_WRITTEN INSTRUCTION A:_
According to the profile of James Brown, about how old was he when he started saving people?

------

James Brown takes workers’ safety seriously and mandates on Oct. 20, that proper safety equipment keeps workers safe. (Photo: K-J Millar/The Northern View)

James Brown takes workers’ safety seriously and mandates on Oct. 20, that proper safety equipment keeps workers safe. (Photo: K-J Millar/The Northern View)

Heart of our City – James Brown has a heart for safety

The Port Edward councillor says he is the guardian of the district keeping it tidy

James Brown is a man with many hats — hard hats. As a safety officer, first aid instructor, and advocate for workers’ protection, he said he was mentored into the field early in his career when he learned about policy, procedures and safety. He realized teaching safety was a way to protect people and workers.

After a job loss when the pulp mill closed, he fell back on his health and safety experience to move forward.

“A lot of job opportunities opened up in the Northeast in the oil and gas sector where I ended up getting more experience,” he said.

As well as being part of the fireteam and emergency rescue team when the pulp mill was open, he was also a volunteer firefighter at the Port Edward station.

“I like being part of a team, learning the policies and saving people,” he said.

Saving people started when he was just a young man, around the age of 20. He and his brother, Jason, came across a house fire, where a senior lady and physically challenged girl were trapped on the balcony.

------

_WRITTEN INSTRUCTION B:_
Repeat the entries below, starting at the line that contains "The image size" and continuing through the end of the entries. Add 114 to every coordinate in the answers and leave out the pictures.

------

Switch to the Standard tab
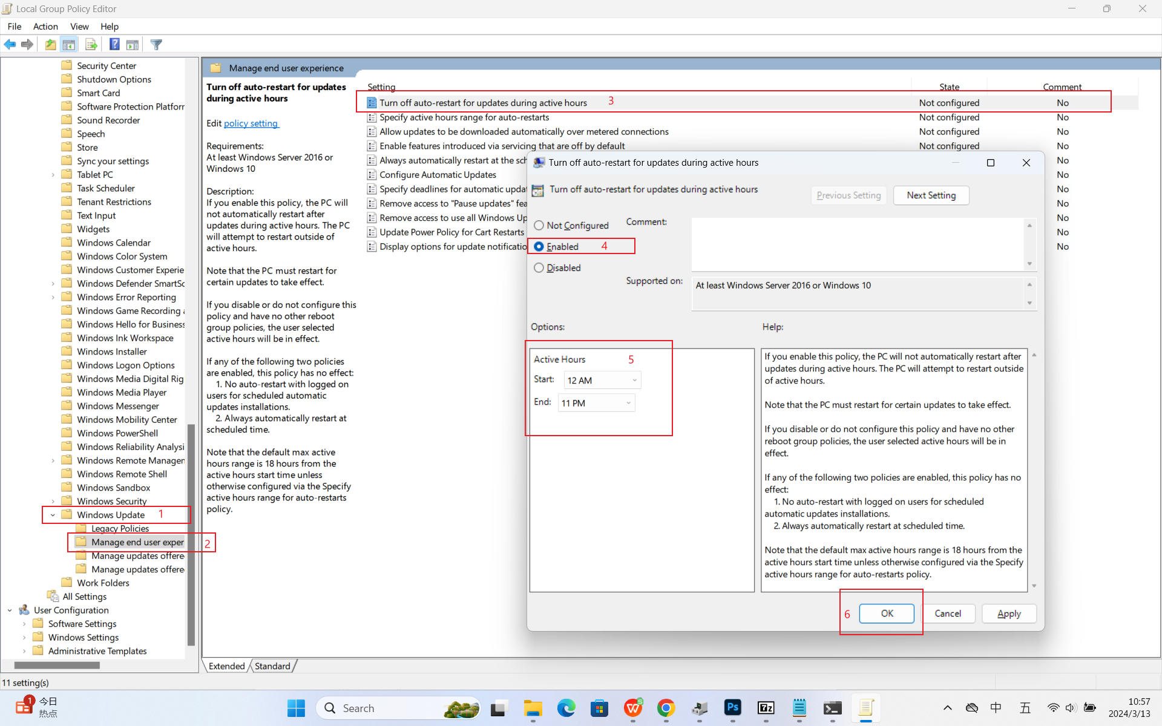Screen dimensions: 1162x726 point(272,666)
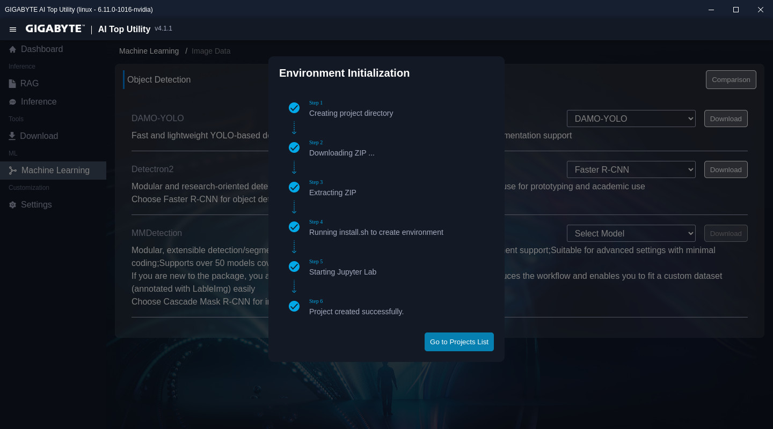Click the Dashboard home icon

(x=12, y=49)
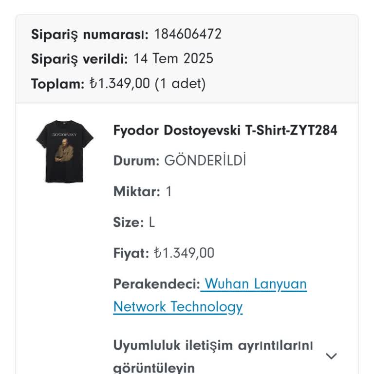Viewport: 374px width, 374px height.
Task: Click the Miktar quantity value 1
Action: pyautogui.click(x=168, y=191)
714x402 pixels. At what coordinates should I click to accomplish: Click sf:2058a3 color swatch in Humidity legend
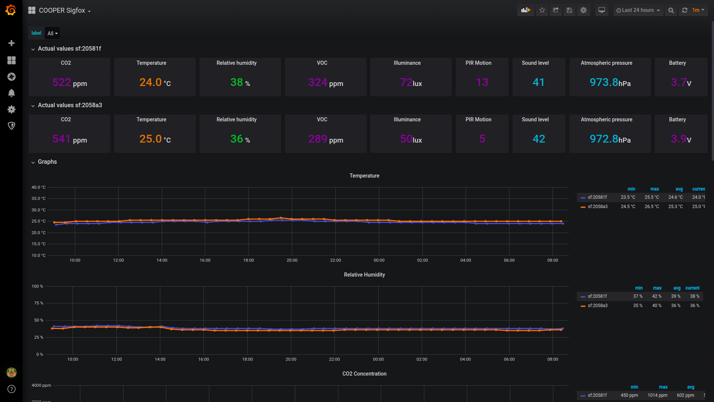point(583,306)
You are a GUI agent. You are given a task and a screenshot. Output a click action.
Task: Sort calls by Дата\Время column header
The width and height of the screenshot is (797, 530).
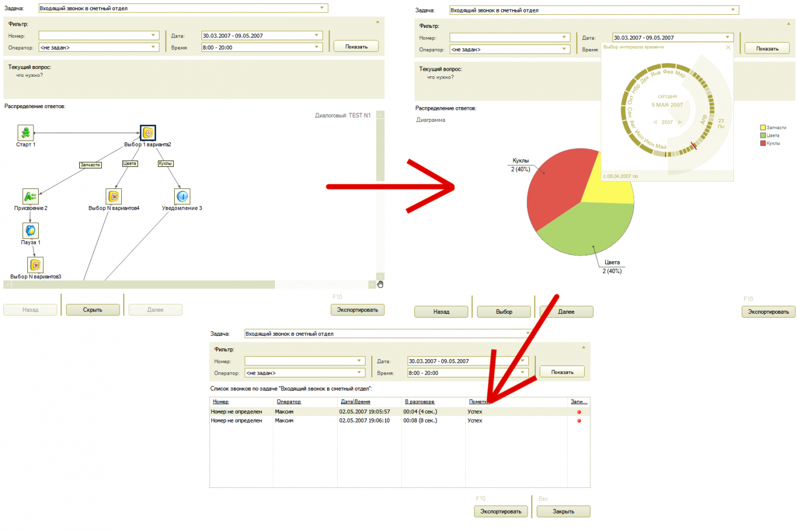[x=355, y=402]
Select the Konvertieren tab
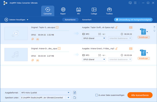 coord(70,20)
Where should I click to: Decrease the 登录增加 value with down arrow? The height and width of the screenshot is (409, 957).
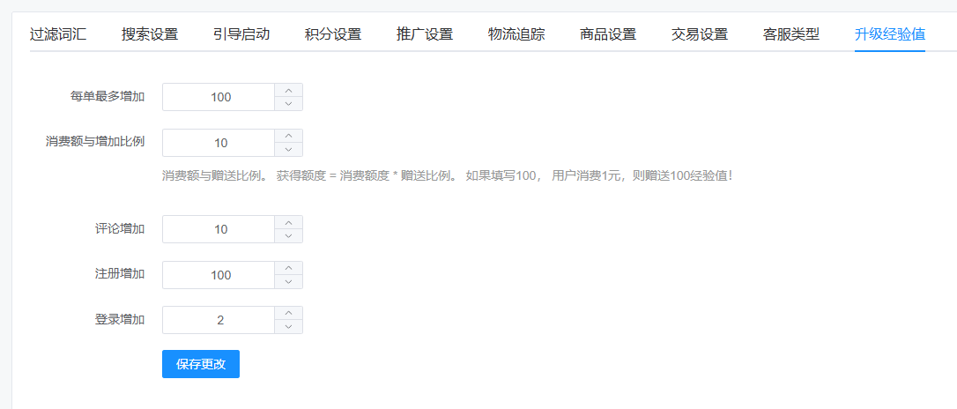click(289, 327)
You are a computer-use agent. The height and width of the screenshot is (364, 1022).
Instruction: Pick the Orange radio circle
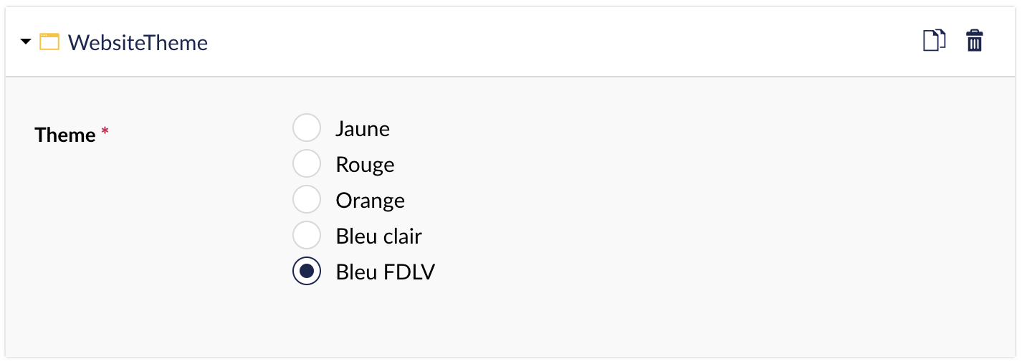[x=307, y=200]
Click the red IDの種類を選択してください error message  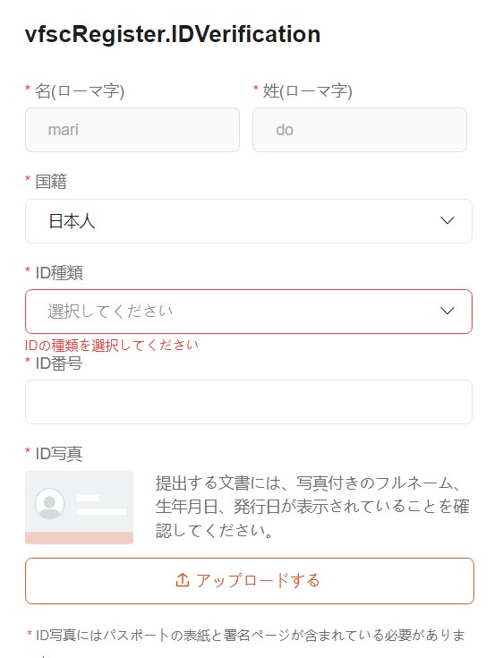(x=112, y=345)
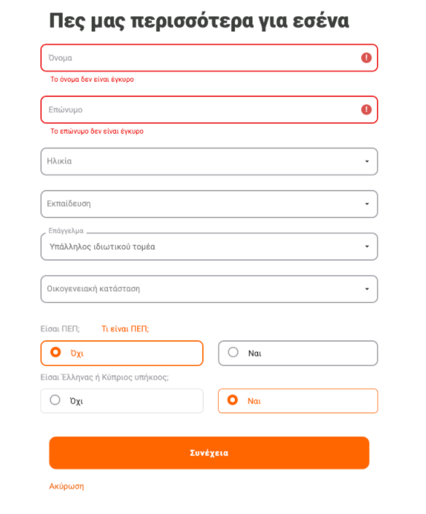This screenshot has width=426, height=514.
Task: Open the Τι είναι ΠΕΠ; link
Action: tap(125, 329)
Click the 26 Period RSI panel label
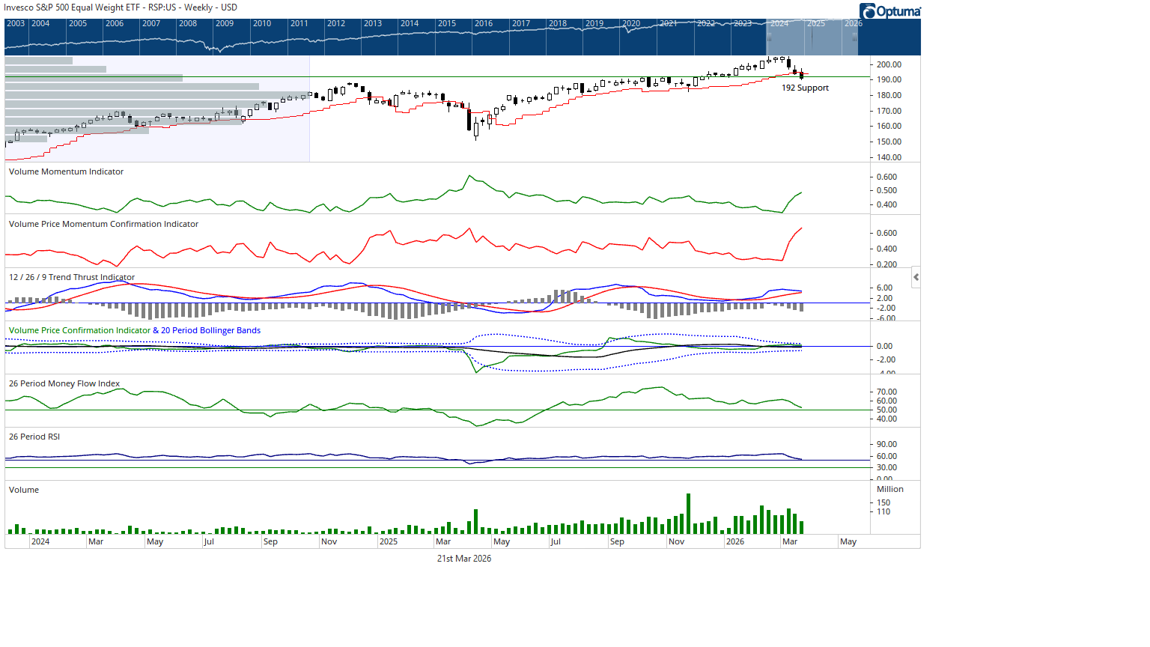The height and width of the screenshot is (647, 1150). coord(34,437)
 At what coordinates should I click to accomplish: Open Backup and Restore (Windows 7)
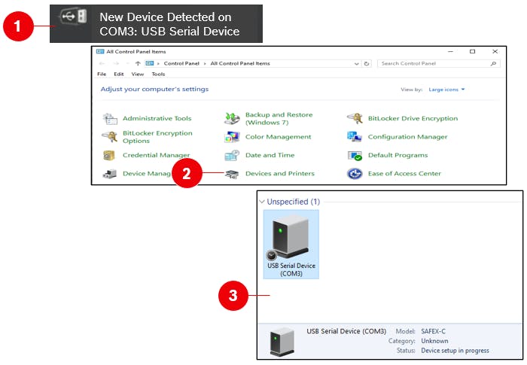pyautogui.click(x=233, y=119)
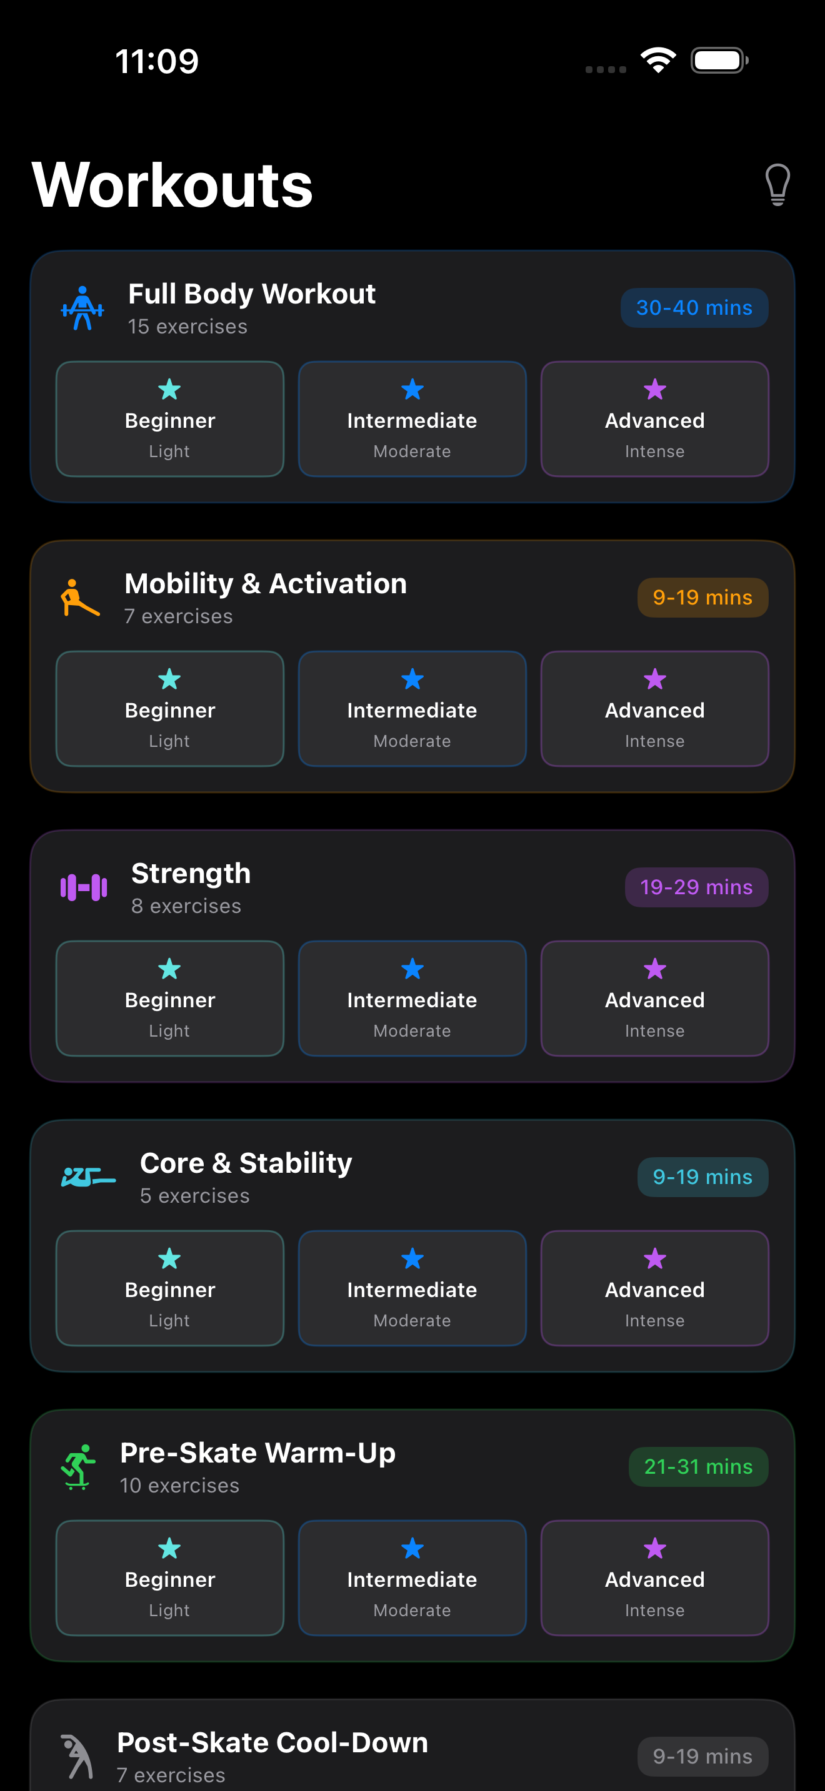
Task: Tap the Wi-Fi status icon
Action: [x=658, y=60]
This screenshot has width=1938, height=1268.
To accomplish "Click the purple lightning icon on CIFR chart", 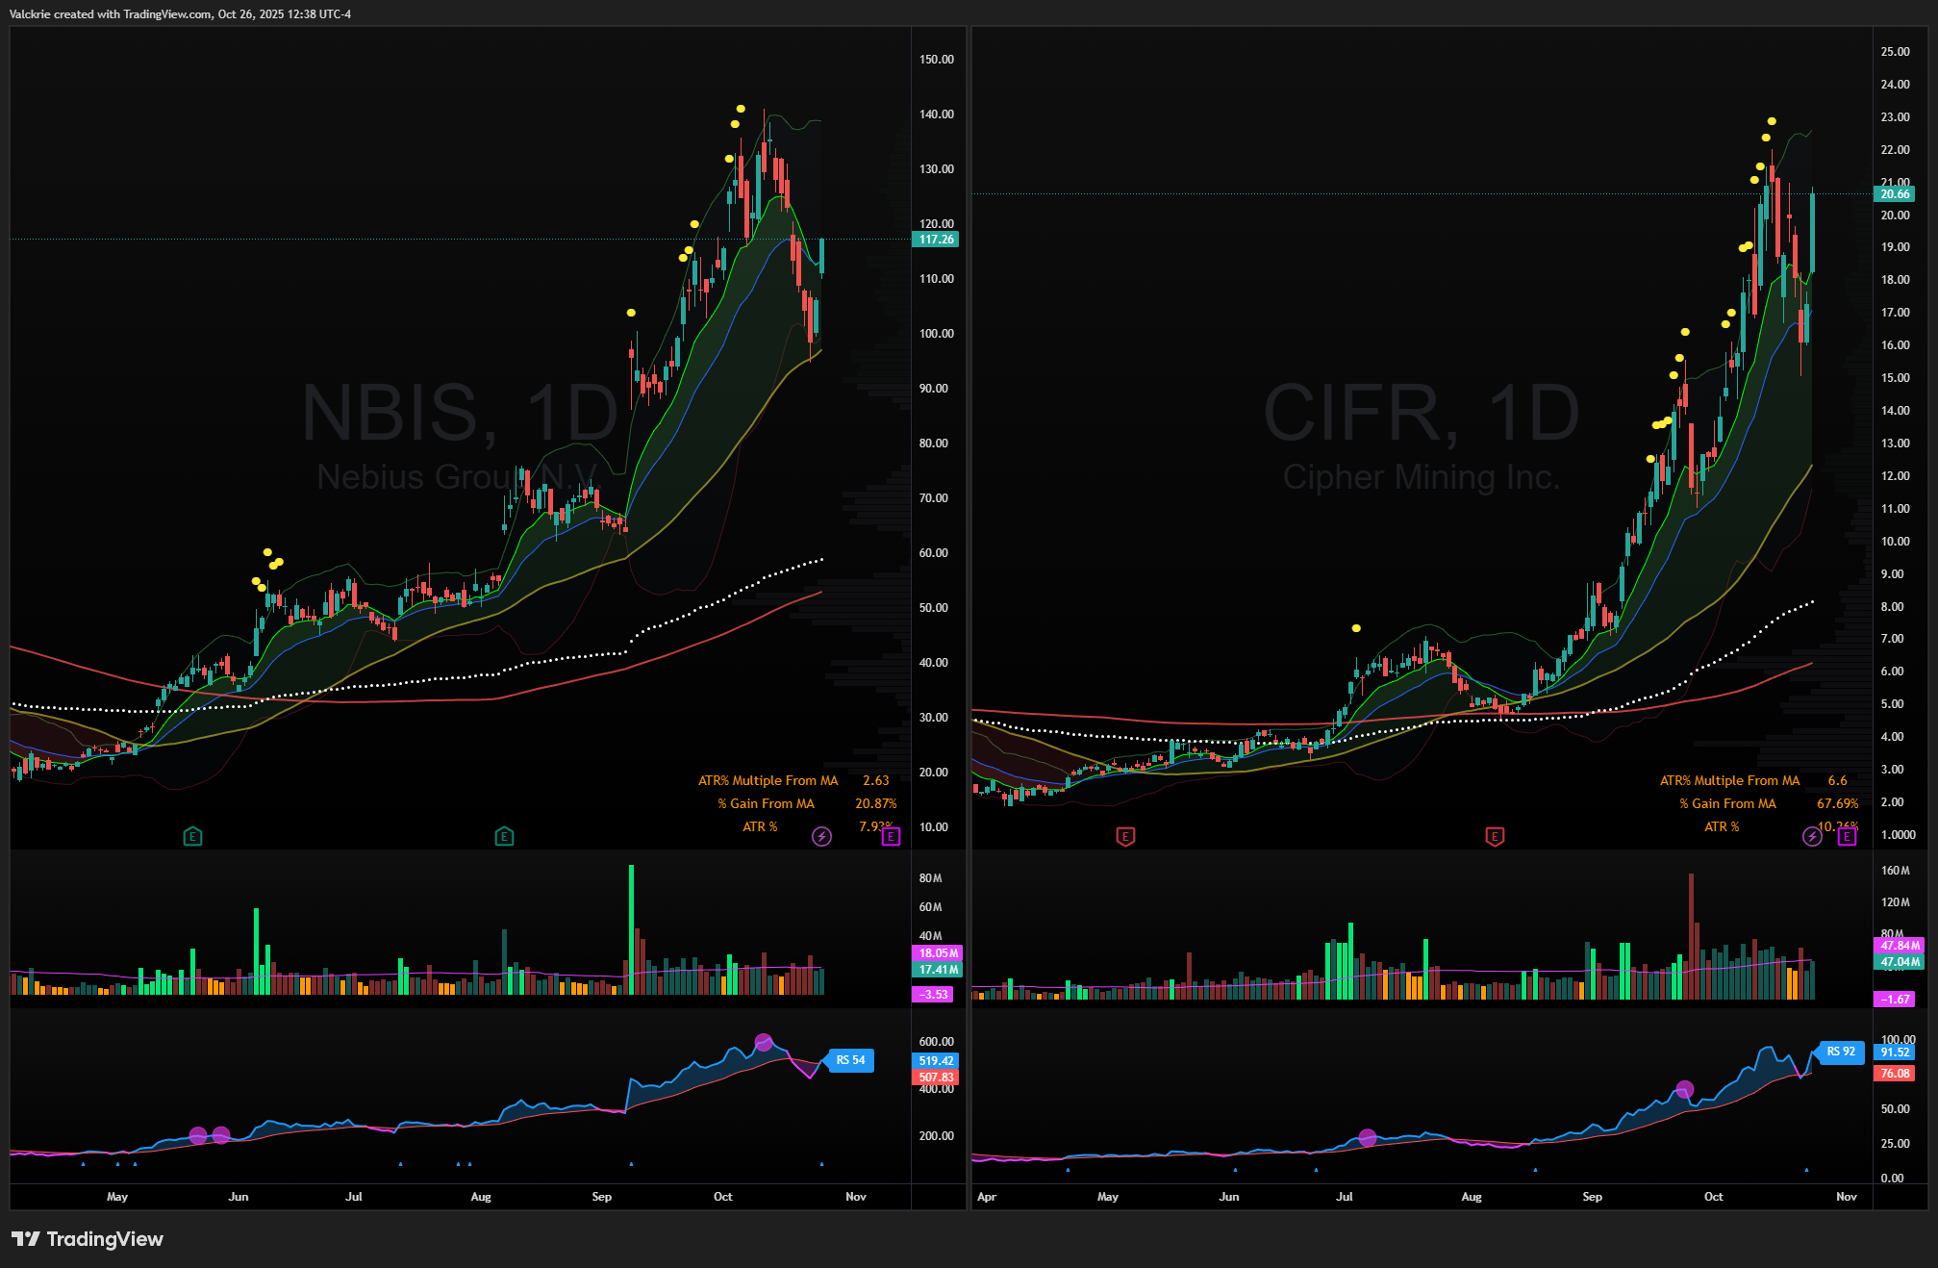I will tap(1812, 836).
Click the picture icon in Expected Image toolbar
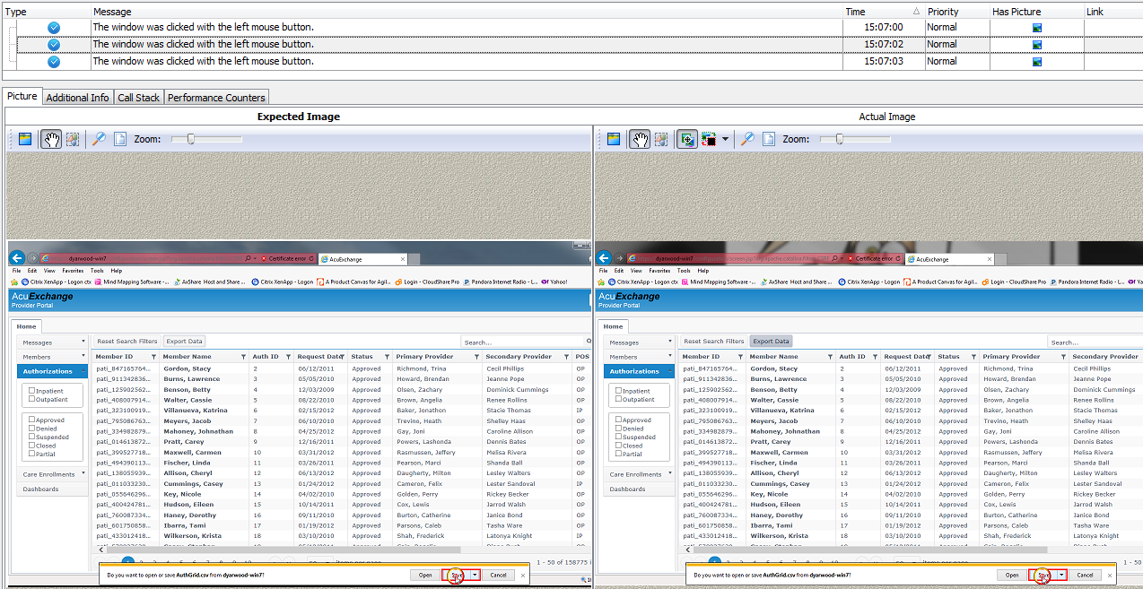 point(24,139)
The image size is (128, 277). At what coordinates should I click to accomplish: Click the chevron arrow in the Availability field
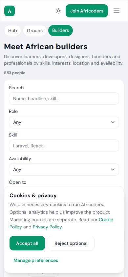coord(113,169)
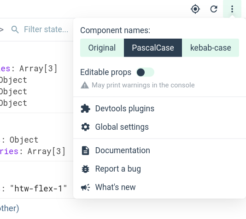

------

_COMPLETE OUTPUT A:_
Around the age of 20.

_COMPLETE OUTPUT B:_
The image size is (128, 277). At what coordinates should I click to accomplish: Click the chevron arrow in the Availability field
coord(227,283)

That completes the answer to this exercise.